Raimundo Fitero
DE REOJO

Barbijo

De todas las formas y maneras con las que se denomina en el uso común, sanitario, político, periodístico o popular a los protectores de boca y fosas nasales, me encanta escuchar la voz barbijo. Yo llevaría barbijo hasta en la merienda bajo el abedul. En cambio, tener que llevar mascarilla hasta para cruzar el semáforo a una pata y sus patitos, entra dentro de las molestias que cruzan lo físico, lo sicológico y lo protocolario. Hace un año se asumía como posible que el barbijo había llegado para quedarse. Ayer las mascarillas fueron sentenciadas en sede parlamentario de tal manera que su uso, a partir de este momento, va a entrar en zonas colindantes hasta semejarse a un perjurio, una indolencia o un pecado. 

La distancia social se convierte en una excusa, un retruécano, una entelequia que debe entenderse en profundidad apoyados en los bordes de una acequia con un libro santo o un catálogo de muebles de jardín como formato para la reducción de las erratas de todos los decretos. A la sombra, la distancia, se estrecha. A campo abierto, el sol ajusticia tu ironía y no te deja margen para ninguna rebeldía: tu sombra te delata; no hay otros forma para escapar que por elevación. O vuelas o te pones el barbijo para acercarte a la terraza en ebullición. Un uso discriminatorio de la protección colectiva es el salvoconducto para la deserción individual por una fuerza centrípeta que alimenta la idiotez y la ambigüedad normativa.

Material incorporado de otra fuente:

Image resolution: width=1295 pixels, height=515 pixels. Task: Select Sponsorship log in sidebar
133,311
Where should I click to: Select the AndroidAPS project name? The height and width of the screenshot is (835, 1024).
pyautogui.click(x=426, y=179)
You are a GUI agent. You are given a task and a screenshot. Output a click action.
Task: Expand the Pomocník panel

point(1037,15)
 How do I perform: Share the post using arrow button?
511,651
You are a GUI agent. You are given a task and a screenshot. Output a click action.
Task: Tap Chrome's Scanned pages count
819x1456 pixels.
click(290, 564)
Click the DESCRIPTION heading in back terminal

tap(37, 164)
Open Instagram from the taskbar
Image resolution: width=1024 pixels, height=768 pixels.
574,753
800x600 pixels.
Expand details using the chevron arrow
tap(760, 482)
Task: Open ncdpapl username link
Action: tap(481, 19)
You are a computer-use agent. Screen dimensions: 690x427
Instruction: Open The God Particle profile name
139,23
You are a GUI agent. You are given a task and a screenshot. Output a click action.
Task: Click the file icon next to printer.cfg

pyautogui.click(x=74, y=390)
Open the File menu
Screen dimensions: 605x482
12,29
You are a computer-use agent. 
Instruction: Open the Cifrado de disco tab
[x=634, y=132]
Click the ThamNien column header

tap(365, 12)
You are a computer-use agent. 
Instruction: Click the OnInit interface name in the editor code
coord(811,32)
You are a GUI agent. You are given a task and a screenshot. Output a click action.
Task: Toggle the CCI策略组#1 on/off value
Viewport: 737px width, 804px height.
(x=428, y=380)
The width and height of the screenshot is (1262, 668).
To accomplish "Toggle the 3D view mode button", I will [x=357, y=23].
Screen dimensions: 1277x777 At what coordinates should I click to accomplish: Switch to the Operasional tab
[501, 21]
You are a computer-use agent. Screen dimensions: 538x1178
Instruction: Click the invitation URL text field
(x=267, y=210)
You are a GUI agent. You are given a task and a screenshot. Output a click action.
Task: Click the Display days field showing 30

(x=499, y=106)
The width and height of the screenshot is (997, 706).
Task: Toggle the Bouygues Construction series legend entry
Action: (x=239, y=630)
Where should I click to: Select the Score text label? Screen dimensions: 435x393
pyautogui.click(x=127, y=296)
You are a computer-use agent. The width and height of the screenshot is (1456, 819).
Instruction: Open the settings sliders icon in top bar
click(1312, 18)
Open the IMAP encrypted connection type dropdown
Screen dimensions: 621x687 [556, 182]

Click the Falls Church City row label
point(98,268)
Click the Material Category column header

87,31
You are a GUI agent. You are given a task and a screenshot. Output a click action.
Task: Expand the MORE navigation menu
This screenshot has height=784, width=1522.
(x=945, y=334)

Demasiadas recomendaciones dejadas en el posavasos. El kalimotxo se debería tomar con pajita, aunque fuera de plástico, sin quitarse el barbijo ni las gafas de sol en los días de plenilunio. Cantar con afinación absoluta sin abrir la boca. Roncar siempre de lado, para amortiguar efectos cansinos en las siestas y acumular papel higiénico, por si las ciruelas con agua producen diarrea.